THE future of Hearts still hangs in the balance but, after Friday, those involved in salvaging things at the club now feel that matters are marginally weighted in their favour. Provided the delicate negotiations are not derailed by unhelpful third parties.
It’s been a long, hard battle, which began in earnest just over a year ago when the former regime threatened that the gates could be closed permanently unless fans dug deep. This week, the club was again a matter of days from being forced into liquidation. Creditors and shareholders approved a Company Voluntary Arrangement (CVA) that should ultimately see the club transferred into the hands of fans’ group Foundation of Hearts, provided Lithuanian parent company UBIG can be convinced to hand over their 50 per cent shareholding. Had the CVA not been accepted, there was no Plan B, said those in control of the club’s pursestrings. There still isn’t, according to Bryan Jackson of administrators BDO. “That 50 per cent is the biggest issue for us because the sale purchase agreement will throw up obstacles that I would think we will be able to overcome eventually because both sides want an agreement. We don’t really know how big a problem [the UBIG share transfer will be]. It may be smaller than we think or bigger than we think.”

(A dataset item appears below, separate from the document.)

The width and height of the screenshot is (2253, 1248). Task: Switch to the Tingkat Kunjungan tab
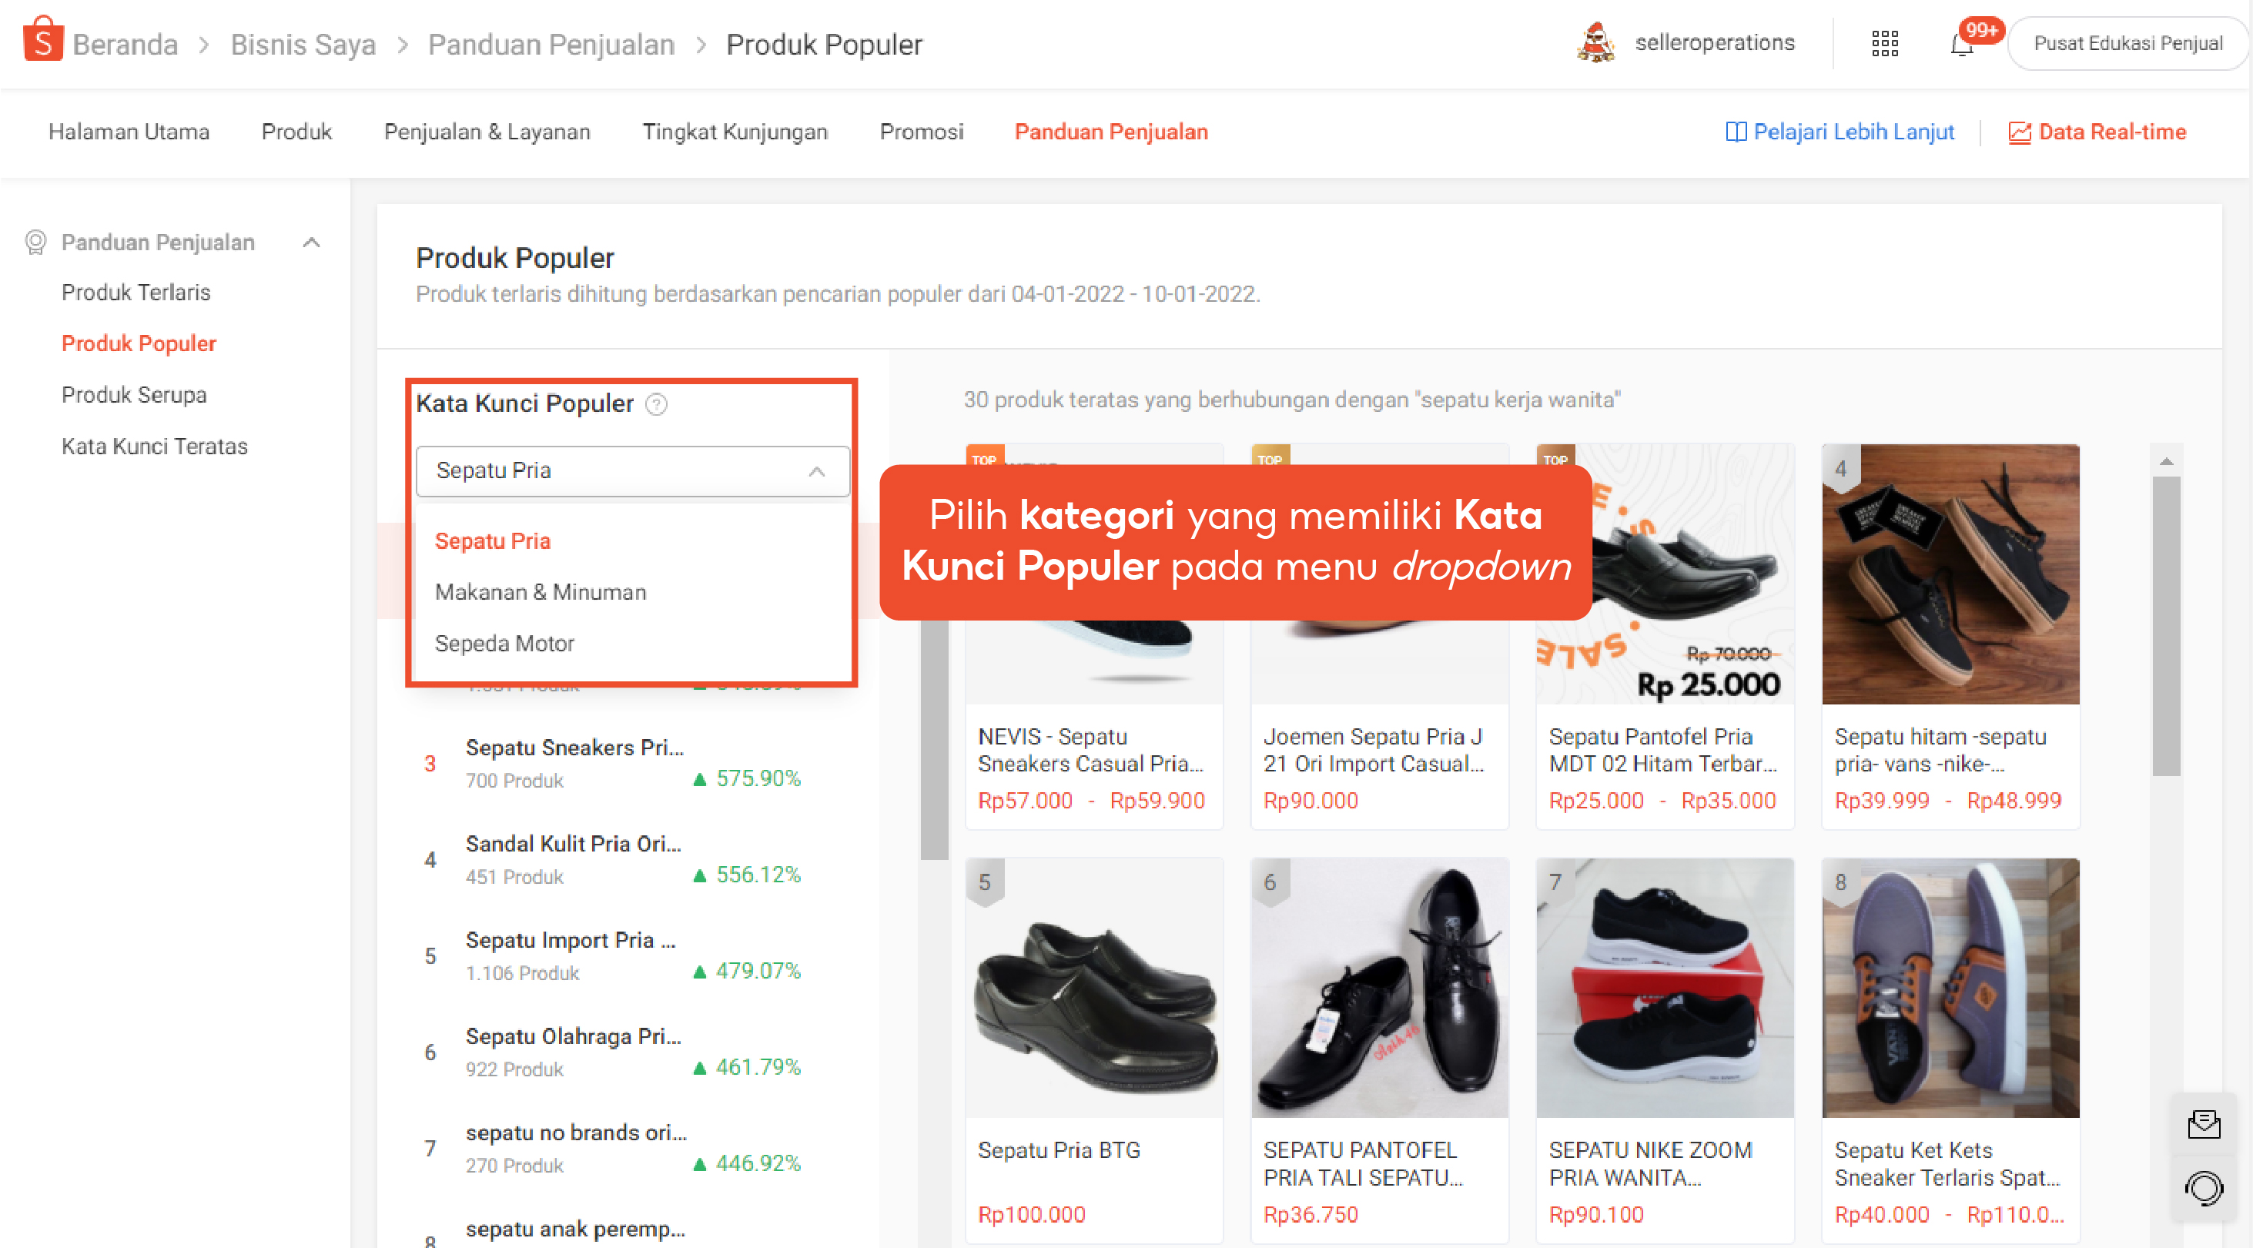pyautogui.click(x=734, y=132)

The fact that UBIG are also in administration complicates matters, with those in charge there now exploring every option available to them as they seek to recoup some of the millions owed by the Tynecastle club. But, as that debt is unsecured, their options remain limited. They could transfer their stake for nothing or scupper the CVA, force the club into liquidation and still walk away with nothing. What they don’t want at this delicate stage of negotiations is someone distracting the Lithuanians or convincing them that they should haggle with Hearts for money that the cash-strapped club simply can’t offer.
With matters perched precariously, it has emerged that one of the individuals dismissed during the earlier bidding process has now tried to contact the Lithuanian administrators in the hope he can convince them to sell their stake in the club directly to him. That would lead to the collapse of the CVA and the administrators and the Foundation of Hearts are hoping that due dilligence by the Lithuanians will lead to them ignoring the last-gasp agitator.
“My concern is that the individual making the offer is not seen as being credible by us here but it may be seen as credible there,” said Jackson. “We have the benefit of prior experience, which they don’t have yet, so it might take time to filter through. “
But all that is time-consuming and disruptive and, with money for the day to day running of the club expected to dry up in March, those are factors Hearts can ill-afford.
“That has not helped our position and, although I’ve not been party to it, I have heard the same reports. Whether his is a valid offer or not, we have our creditors to answer to so, if someone in Lithuania thinks ‘they should be offering us that, why are you offering us nothing?’, it’s not going to help the cause and could be potentially derailing. So, that’s all bad news,” said the visibly exasperated Jackson. Having brought things so far and with the promise of being able to exit administration within the next few months, he said the future of the club could be bright.
“Go back to what we inherited on day one: £7,000 in the bank; arrears of wages of a month for players and non-players; 7,000 season tickets sold and that money totally gone on prior debt.
“That’s what we inherited and then there were the sanctions on top of everything else. And look at where we are now. If you had offered me that on day one, I think I might have taken it! I know we have not achieved anything yet, but I think I might have taken it.
“This is where some more positives come out that people have maybe forgotten about. People forget about the creditors and the people behind this who are owed money. We have not far off £30m debt but, if you look at what the balance sheet will be post-administration, it would be assets £2.5m, financed by the Foundation with only half a million still due, then there will be an extra liability of about £500,000 of football debt but the other £29m will have gone. You also have a cost structure that has already been reduced, albeit that investment will need to be made over a period. So you will be inheriting a clean balance sheet situation. If you think of the debt that would be written off here, that debt could never have been paid, not over the next 50-100 years, so that’s the picture post-administration.
“Some people kind of forget we are close to writing off £29m debt. I think some people forget that and I know that some people are already looking at ‘can we sign anybody in January?’.” That is now a forlorn hope, with all signings banned until the club exits administration, leaving the Foundation planning for at least a season in the second tier.
“We have to highlight that the priority is to keep the club going until we get dry ink, dry signatures on the contracts, until then the fans have to continue to come through the turnstiles, continue to buy the tickets and everything else because we need enough money in the bank to keep the club going until we can deliver the CVA,” said Ian Murray, chairman of the Foundation.
The Edinburgh South MP says they are planning for the worst case scenario. In truth, the worst was avoided on Friday, for the time being at least.